▶ [WHAT YOU WILL DO]:
1. In the GeoAnalytics thread, what does the reply say the replier usually recommends, especially with big data?
2. Please echo the part of the GeoAnalytics thread starting at "My question is" and ending at "for your help.".

▶ [PAGE]:
————————
GeoAnalytics Performance: Feature Layer or BigData Store

1256
9
03-08-2018 05:00 AM
deleted-user-4ympgHKYfQv_
New Contributor II

Hi,

I am new to GeoAnalytics Server. 

My question is which data type is more effictive running analysis? The same data published as a (hosted) Feature Layer or e.g. as a CSV file in a BigData Store?

Thanks for your help.

Tags (1)
9 Replies
SarahAmbrose
Esri Contributor

Hi Carsten_Nexiga

I usually recommend to move the data around as little as possible - especially with big data. For your case, I would guess it’s going to be faster to run the data directly from the big data file share than to publish the data, and then run the tool. But there may be other factors, for example if your csv is on a shared location that has slow network speeds, and it takes a while for the server to access it. Ultimately, I think there is more flexibility with a big data file share (such as being able to easily modify the data, more flexibility in time and geometry formats, ability to add multiple csvs to represent 1 dataset) that using a big data file share is usually more advantageous.

For this response I assumed "effective" meant, “Which is faster?”. Let me know if that’s not what you mean and I’ll change up my answer a bit.
————————
▶ [COLLECTED DATA]:

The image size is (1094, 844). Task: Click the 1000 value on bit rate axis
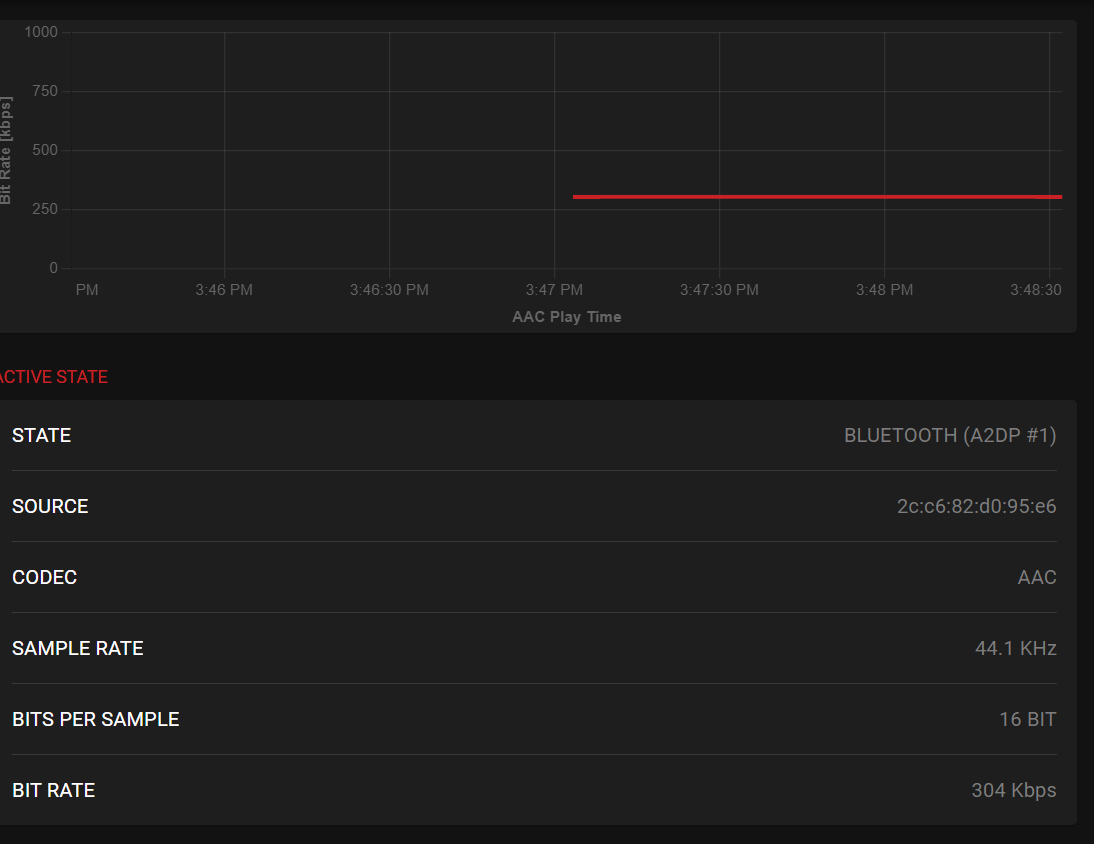(x=42, y=32)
————————
▶ [TASK RESULTS]:
1. Moving the data around as little as possible.

2.
My question is which data type is more effictive running analysis? The same data published as a (hosted) Feature Layer or e.g. as a CSV file in a BigData Store?

Thanks for your help.